Many of the vaccination recommendations are likely to change as more experience accumulates, particularly regarding COVID-19 vaccines. For example, the new guidelines debated whether it is preferable to vaccinate in a timely fashion or wait until the patient is in optimal immune status, for example, when the rheumatic disease is under control, or the patient is not taking significant amounts of glucocorticoids or immunosuppressive medications. During 2020-21, ACR guidelines favored giving the COVID-19 vaccine in a timely fashion rather than waiting for optimal disease control or adjustment of immunosuppressive medication.
As we have gained more familiarity with COVID-19 vaccines, the recommendations for their administration now are similar to those of other routine vaccinations:
Indicated vaccinations should be administered in a timely fashion.
Pneumococcal and recombinant zoster should be given to all patients with rheumatic disease who take immunosuppressive medications.
Methotrexate should be held for 2 weeks following immunization.
Adjustment for immune medications, such as rituximab or cytokine inhibitors, at the time of vaccination should be discussed with the patient’s rheumatologist.
An open and frank discussion about the important role of vaccination is essential and should include specialty and primary care physicians. Despite the phenomenal success of the COVID-19 vaccines, general vaccine hesitancy has become increasingly strong. Healthcare providers need to anticipate our patients’ concerns about vaccinations.
See also, the author’s series on COVID and pain syndromes including fibromyalgia as well as long COVID.
Rare adverse, immune reactions to vaccines do occur and should be discussed. The most common following COVID-19 vaccine is myocarditis, but this is almost always self-limited and very rare.⁴ The odds of getting myocarditis following COVID-19 infection are much greater than myocarditis as a result of the vaccine.

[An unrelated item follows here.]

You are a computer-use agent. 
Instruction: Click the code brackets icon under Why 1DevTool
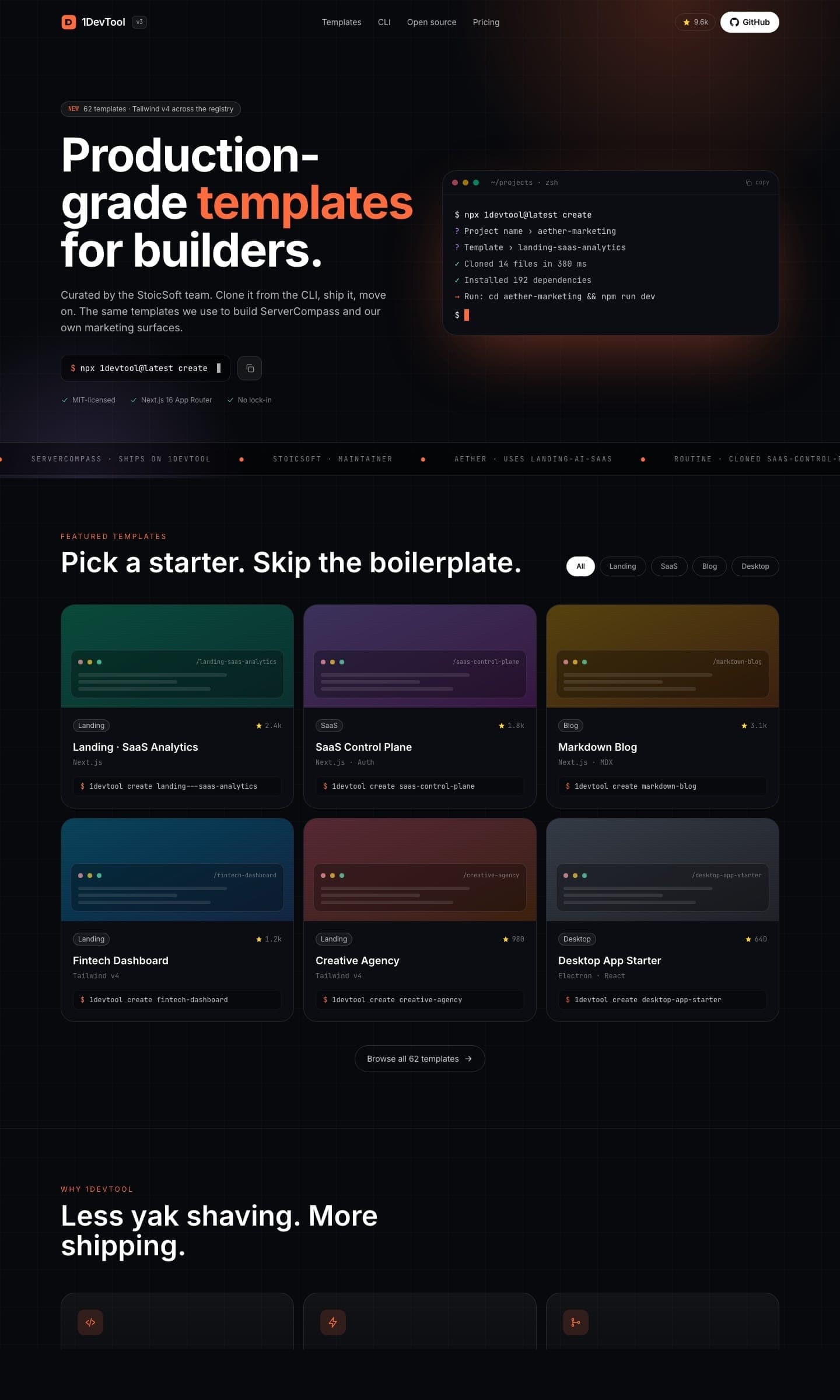[91, 1322]
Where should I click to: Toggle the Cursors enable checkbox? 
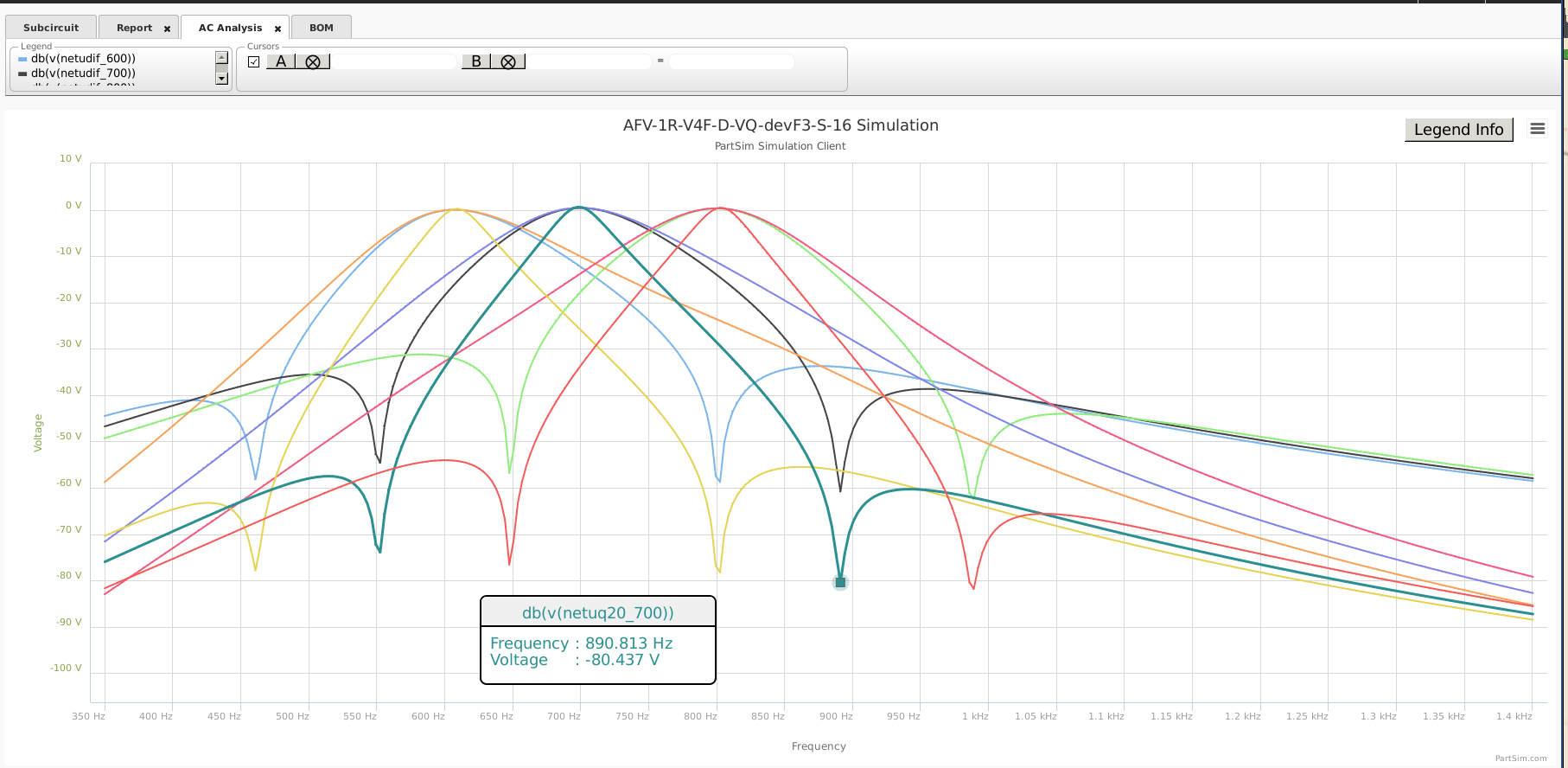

We also should make patients with immune diseases aware of the importance of discussing with their healthcare providers that their illness or medications may make them less likely to attain adequate protection from routine vaccinations. This may require higher vaccine doses or more boosters.⁵ The overarching message should be that the safety and efficacy of vaccinations far outweigh concerns about their toxicity in patients with rheumatic diseases.